Scream it out loud, people! Having smooth and flawless skin won’t be just a dream anymore.
The British Skin Foundation reported that 80% of us are affected by acne problems at some point between the ages of 11 and 30. As teenagers, we try to cover it up with fringe, not knowing that it will only make it worse. Don’t even mention about adult acne. It often appears on the day of your job interview or when you need to look perfect on a romantic date. And no matter how much concealer you try to put on your face, you will still feel that people are staring at your pimples as you are talking!

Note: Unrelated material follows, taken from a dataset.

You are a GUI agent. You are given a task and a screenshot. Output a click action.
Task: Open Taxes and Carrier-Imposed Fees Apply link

There are mainly two common causes of acne: hormonal and bacterial. While there are many hormonal treatments available on the market today, this new cure for acne targets at one specific bacterial acne called the P. acne. Propionibacterium acnes, also known as the P. acne, is a bacteria that grows under the skin. An overgrowth of this bacteria is commonly found in people suffering from acne problems.
Due to the fact that low oxygen environments favours the growth of P. acnes, deep within a clogged pores or follicles becomes the most ideal breeding ground for this bacteria. (see image below) Interestingly, the Science of Acne suggested that P.acnes bacteria alone is unable to cause significant damage to the skin. Instead, damage to the skin is largely influenced by your body’s natural immune respond to the bacteria. The affected pore will become swollen and filled with pus and eventually burst. Without proper treatment, bacteria can spread to surrounding pores. That is how you may find a cluster of pimples around the same area on your face. Find out how to treat your acne from Nursing in Practice.

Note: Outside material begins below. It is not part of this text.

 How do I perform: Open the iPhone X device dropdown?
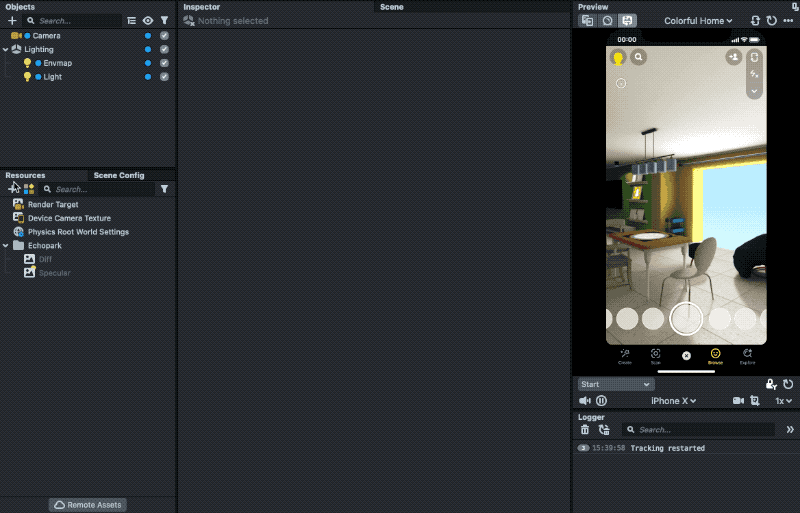coord(674,400)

A group of scientist from the University of California San Diego is working on the Acne Vaccine Project to “educate the immune system of acne patients in order to allow their body to natural control the growth of P.acnes”. The lead researcher, Dr. Eric (Chun-Ming) Huang, told Allure “Acne is caused, in part, by P. acnes bacteria that are with you your whole life — and we couldn’t create a vaccine for the bacteria because, in some ways, P. acnes are good for you. But we found an antibody to a toxic protein that P. acnes bacteria secrete on skin — the protein is associated with the inflammation that leads to acne.”
Since successful results of the vaccine has been found in mice and skin biopsies from acne patients, the next step will be testing on patients in clinical trials. Hang in there, it will probably take up to about two years, but at least, keep our hopes up high!